If this talk of history seems irregular for such an avowed innovator, the confrontational stance does not. Hattler’s breakthrough film, his Royal College of Art graduation short film Collision, literally burst onto the scene in 2005, with a whirl of flags and a deft political kick. To date, Collision has notched up 209 international screenings, winning a clutch of awards and establishing Hattler as one of a wave of design-savvy digital moving image wunderkinds that include David OReilly and (sometime Hattler collaborator) Robert Seidel.

I speak to Hattler on the eve of his trip to the Fredrikstad Animation Festival in Norway where he will serve as a jury member, and perform a new live set with Japanese artist Noriko Okaku, cryptically titled /\/\/\. A curly-haired dynamo, Hattler is a regular presence on the festival circuit, his films constantly touring evocatively monikered events such as Optica, Cream, Exground and Encounters. Most recently, his short film Aanaatt has received special mention ‘for the art form’ at the No-Festival of Video Art and Animation in Chelyabinsk, Russia.

His latest work, Spin, is produced and distributed by edgy Parisian outfit Auteur de Minuit and extends the concerns of Collision. ‘With the mediatisation of war, you have embedded journalists, and it’s twisted. War is constructed as a narrative for news entertainment,’ Hattler explains. ‘Collision has a very specific take on conflict. It’s sexy and seductive and pretty to look at. It draws you in and halfway through you see horrible things.’

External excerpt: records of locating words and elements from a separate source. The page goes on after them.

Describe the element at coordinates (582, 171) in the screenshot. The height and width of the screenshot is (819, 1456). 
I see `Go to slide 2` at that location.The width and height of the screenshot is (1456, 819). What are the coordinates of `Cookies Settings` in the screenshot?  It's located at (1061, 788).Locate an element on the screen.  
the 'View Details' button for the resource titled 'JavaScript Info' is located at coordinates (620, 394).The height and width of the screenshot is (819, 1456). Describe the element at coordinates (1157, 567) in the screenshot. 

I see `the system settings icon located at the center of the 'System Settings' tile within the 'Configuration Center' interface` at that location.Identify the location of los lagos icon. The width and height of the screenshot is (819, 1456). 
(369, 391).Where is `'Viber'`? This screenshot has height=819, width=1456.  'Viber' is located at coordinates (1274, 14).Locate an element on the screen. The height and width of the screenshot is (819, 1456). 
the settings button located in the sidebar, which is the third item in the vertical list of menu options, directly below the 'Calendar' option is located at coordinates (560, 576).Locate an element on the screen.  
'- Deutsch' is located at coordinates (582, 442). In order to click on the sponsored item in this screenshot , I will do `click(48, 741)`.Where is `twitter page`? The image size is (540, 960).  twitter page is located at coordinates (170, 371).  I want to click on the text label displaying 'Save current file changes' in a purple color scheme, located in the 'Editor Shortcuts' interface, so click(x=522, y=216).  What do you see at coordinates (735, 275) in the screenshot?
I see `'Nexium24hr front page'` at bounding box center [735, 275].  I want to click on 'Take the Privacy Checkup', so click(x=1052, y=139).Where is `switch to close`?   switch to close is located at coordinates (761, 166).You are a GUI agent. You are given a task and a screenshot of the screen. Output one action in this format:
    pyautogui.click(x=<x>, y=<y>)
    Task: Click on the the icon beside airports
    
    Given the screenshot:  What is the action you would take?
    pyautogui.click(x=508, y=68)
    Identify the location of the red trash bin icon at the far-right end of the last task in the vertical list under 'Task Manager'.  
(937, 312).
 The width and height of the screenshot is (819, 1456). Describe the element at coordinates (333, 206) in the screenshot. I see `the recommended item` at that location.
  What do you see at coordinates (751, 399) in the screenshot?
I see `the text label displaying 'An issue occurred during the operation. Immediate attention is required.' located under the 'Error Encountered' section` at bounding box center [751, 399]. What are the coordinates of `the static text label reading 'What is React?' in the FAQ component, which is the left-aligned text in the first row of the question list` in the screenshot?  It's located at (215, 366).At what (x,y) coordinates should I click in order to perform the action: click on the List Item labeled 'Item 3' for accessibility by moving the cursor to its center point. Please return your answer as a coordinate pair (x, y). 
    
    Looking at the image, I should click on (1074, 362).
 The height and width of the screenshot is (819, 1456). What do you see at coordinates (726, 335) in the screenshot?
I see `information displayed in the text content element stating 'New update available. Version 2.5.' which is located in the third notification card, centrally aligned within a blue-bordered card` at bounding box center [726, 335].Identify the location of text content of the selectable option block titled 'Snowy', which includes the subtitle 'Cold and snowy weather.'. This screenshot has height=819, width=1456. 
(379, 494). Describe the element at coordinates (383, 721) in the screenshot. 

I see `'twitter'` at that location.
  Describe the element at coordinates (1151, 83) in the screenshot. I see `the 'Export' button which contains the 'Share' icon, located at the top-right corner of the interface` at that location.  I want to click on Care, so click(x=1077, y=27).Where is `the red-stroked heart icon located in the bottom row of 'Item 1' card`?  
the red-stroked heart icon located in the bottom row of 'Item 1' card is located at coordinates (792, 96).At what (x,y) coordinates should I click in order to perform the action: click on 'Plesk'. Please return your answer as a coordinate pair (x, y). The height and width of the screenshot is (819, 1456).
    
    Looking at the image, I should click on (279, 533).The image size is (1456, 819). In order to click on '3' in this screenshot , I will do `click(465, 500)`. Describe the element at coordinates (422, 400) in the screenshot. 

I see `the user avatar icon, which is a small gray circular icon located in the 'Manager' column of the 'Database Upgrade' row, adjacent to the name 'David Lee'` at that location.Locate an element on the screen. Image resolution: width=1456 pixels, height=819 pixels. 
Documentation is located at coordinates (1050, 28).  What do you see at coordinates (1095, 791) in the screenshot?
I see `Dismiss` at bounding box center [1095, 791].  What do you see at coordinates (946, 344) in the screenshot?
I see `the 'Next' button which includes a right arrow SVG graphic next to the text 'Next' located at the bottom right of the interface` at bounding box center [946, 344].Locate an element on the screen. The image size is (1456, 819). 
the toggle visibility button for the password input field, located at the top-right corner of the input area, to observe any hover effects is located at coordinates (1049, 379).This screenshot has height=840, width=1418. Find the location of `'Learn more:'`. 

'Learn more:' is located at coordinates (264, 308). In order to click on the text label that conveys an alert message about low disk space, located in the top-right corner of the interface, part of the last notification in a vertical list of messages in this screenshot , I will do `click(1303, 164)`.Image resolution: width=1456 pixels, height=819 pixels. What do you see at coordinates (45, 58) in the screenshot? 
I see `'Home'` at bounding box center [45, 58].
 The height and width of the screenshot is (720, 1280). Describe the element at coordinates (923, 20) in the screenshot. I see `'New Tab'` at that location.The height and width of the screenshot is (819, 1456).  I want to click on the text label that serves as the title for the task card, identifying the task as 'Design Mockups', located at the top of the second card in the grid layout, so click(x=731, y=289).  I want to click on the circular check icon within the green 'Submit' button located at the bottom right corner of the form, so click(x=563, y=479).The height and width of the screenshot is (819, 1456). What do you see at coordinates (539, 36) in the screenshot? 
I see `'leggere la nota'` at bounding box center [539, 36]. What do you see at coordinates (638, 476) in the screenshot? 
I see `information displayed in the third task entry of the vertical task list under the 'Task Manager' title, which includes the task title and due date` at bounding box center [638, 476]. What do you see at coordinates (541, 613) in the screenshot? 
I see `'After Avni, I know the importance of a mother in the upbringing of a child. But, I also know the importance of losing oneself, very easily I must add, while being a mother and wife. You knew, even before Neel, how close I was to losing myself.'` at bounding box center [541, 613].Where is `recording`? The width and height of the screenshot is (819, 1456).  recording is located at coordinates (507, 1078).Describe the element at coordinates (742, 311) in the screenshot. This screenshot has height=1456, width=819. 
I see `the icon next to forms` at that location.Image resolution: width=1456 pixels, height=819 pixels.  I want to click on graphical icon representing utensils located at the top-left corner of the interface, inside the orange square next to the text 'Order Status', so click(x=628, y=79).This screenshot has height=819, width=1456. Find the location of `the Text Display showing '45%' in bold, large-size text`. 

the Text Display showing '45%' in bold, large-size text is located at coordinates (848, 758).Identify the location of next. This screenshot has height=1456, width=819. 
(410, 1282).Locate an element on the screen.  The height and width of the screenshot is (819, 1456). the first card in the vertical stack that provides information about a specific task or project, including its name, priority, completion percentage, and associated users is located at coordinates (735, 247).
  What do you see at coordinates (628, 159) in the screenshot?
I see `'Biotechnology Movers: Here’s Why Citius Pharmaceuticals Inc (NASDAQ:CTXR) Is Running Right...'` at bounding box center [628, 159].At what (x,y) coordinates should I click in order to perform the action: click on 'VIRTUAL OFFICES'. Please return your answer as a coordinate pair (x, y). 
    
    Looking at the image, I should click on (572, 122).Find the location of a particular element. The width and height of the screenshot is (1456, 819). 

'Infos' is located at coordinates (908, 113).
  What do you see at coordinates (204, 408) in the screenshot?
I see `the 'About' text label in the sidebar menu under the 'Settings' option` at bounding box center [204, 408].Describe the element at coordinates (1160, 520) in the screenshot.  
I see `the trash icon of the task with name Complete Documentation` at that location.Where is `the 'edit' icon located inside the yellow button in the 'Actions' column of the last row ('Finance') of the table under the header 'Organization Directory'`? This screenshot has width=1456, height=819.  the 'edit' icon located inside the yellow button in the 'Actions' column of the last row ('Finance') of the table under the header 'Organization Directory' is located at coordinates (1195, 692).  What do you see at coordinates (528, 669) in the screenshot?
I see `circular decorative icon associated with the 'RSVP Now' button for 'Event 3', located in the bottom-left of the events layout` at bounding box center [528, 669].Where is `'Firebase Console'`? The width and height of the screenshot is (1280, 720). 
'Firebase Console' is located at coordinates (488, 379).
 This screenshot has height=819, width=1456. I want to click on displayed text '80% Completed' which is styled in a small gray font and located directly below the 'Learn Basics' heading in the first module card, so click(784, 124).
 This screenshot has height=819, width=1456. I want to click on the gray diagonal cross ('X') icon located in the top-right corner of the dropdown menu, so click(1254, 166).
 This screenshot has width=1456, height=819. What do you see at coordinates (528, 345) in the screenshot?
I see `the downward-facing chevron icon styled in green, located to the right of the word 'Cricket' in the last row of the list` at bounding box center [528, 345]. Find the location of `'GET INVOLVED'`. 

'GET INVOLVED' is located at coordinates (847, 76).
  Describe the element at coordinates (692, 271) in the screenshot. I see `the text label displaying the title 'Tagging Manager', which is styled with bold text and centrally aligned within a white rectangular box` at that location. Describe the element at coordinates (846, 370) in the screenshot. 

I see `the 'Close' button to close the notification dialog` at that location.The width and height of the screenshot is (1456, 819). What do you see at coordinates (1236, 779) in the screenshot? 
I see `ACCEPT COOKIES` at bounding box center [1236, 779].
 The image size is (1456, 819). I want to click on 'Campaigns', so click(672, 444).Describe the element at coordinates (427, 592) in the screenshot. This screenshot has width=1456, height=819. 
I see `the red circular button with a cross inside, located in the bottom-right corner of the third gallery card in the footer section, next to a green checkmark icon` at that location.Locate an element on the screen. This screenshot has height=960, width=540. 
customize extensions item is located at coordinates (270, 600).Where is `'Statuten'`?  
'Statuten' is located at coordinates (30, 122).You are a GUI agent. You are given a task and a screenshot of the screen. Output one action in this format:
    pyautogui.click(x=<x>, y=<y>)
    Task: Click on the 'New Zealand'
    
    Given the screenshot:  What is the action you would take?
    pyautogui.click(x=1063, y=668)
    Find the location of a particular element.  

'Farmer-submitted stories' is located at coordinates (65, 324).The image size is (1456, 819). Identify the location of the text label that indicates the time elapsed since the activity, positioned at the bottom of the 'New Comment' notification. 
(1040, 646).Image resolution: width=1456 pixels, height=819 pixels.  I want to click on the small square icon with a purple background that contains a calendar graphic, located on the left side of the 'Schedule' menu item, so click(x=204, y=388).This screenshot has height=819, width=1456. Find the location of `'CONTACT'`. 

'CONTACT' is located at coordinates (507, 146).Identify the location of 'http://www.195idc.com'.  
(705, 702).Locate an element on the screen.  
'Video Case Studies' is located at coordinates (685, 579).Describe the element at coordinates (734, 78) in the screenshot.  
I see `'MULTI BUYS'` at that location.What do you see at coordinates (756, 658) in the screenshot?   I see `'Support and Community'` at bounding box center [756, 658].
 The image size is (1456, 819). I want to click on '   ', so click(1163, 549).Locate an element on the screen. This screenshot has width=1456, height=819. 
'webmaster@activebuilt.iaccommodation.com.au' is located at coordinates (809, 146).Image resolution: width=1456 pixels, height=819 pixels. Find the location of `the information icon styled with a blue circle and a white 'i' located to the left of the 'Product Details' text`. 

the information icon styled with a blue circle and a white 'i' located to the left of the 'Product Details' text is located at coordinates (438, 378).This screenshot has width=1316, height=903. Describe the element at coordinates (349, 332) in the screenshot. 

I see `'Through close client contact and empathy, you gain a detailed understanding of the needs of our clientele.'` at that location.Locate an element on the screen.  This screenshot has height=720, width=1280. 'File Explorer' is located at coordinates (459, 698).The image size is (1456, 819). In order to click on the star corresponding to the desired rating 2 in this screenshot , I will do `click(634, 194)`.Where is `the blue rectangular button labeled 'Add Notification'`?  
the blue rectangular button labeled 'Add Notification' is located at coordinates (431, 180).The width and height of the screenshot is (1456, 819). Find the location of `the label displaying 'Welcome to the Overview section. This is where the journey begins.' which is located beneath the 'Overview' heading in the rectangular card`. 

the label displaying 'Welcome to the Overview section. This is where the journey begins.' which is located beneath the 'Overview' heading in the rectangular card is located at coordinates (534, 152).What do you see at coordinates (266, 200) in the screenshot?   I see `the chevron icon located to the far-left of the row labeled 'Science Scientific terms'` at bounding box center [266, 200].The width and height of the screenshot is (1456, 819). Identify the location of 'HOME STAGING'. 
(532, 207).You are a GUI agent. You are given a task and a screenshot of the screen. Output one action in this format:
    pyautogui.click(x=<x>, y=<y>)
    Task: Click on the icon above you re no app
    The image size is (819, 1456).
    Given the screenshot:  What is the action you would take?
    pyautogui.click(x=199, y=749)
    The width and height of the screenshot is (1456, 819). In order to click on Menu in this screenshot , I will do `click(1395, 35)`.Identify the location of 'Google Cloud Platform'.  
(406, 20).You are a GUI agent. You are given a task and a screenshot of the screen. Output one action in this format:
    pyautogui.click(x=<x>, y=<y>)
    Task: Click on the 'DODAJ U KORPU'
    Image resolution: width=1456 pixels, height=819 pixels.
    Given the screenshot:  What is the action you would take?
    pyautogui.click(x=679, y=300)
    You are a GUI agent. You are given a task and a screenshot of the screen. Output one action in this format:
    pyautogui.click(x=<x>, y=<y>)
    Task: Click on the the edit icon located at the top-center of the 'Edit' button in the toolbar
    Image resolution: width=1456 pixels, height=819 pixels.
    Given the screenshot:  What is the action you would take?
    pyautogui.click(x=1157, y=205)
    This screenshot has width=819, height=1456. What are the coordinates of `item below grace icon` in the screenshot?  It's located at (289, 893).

The development of Spin has led to Hattler researching political parades and mass rallies, alongside kaleidoscopic Hollywood dance routines: ‘I’ve been looking at work by Leni Riefenstahl, and the escapist vision of Busby Berkeley. I’ve also been considering Fordism and the division of labour, where individuals create a bigger pattern. I’m interested in the human as ornament. What happens when you replicate a figure a million times?’

With this correlation of dance troupes and military troops, Spin presents a constantly self-replenishing supply of plastic toy soldiers, whose uniform movements shift from dizzying eye-candy patterns into increasingly threatening displays, all to a soundtrack of 1940s big band music. This symbiosis of geometry and bodies is an emerging tendency in Hattler’s work, including currently touring live AV set Oh Yes, another collaboration with Noriko Okaku, featuring a YouTube-infected array of Olympian athletes and roller coasters. Contrasting with the painstaking and time-consuming nature of his film work, the live audiovisual performances offer a sense of catharsis: ‘It’s definitely a relief. An ad-hoc, random, uncontrollable adrenalin-based thing.’

Spin revels in its toys’ plastic shininess, mixing 2-D After Effects wizardry and 3-D scans, extending Hattler’s technical vocabulary and involving a small team of animators. While he regularly collaborates with other artists and musicians, Hattler confirms that his next work will be a solo piece: ‘It’s a luxury to get other people involved, but now I’m excited at just being able to tinker.’